3C-DFM

Clinical data
- Other names: 3C-Difluoromescaline; α-Methyldifluoromescaline; 4-(2,2-Difluoromethoxy)-3,5-dimethoxyamphetamine; 3,5-Dimethoxy-4-(2,2-difluoromethoxy)amphetamine; 4-Difluoromethoxy-3,5-dimethoxyamphetamine; 3,5-Dimethoxy-4-difluoromethoxyamphetamine
- Drug class: Serotonin receptor modulator; Serotonin 5-HT_{2A} receptor agonist
- ATC code: None;

Identifiers
- IUPAC name 1-[4-(difluoromethoxy)-3,5-dimethoxyphenyl]propan-2-amine;
- CAS Number: 1178419-94-7;
- PubChem CID: 54929188;
- ChemSpider: 33248925;

Chemical and physical data
- Formula: C_{12}H_{17}F_{2}NO_{3}
- Molar mass: 261.269 g·mol^{−1}
- 3D model (JSmol): Interactive image;
- SMILES CC(CC1=CC(=C(C(=C1)OC)OC(F)F)OC)N;
- InChI InChI=1S/C12H17F2NO3/c1-7(15)4-8-5-9(16-2)11(18-12(13)14)10(6-8)17-3/h5-7,12H,4,15H2,1-3H3; Key:BQVYKMZBEBFRIG-UHFFFAOYSA-N;

= 3C-DFM =

3C-DFM, also known as 4-(2,2-difluoromethoxy)-3,5-dimethoxyamphetamine or as or as α-methyldifluoromescaline (3C-difluoromescaline), is a serotonin receptor modulator of the phenethylamine and 3C families.

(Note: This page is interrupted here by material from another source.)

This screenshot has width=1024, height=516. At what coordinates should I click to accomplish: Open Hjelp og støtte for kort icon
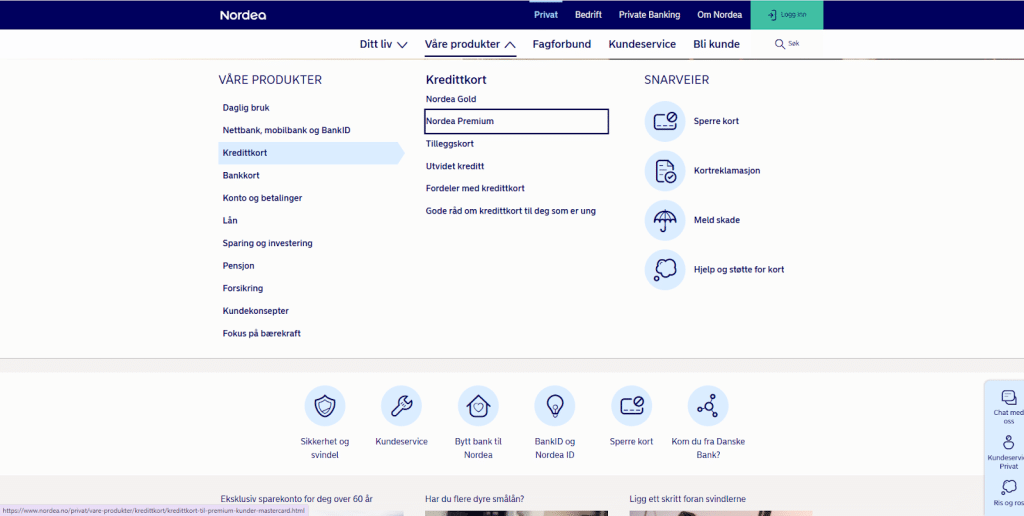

It is the amphetamine (α-methyl) derivative of the psychedelic drug difluoromescaline (DFM). The properties and effects of 3C-DFM in humans are unknown. The drug shows affinity for the serotonin 5-HT_{2} receptors and is known to act as an agonist of the serotonin 5-HT_{2A} and 5-HT_{2B} receptors. 3C-DFM was first described in the scientific literature by Daniel Trachsel by 2012. It is a controlled substance in Ukraine. The drug is also a controlled substance in Canada under phenethylamine blanket-ban language.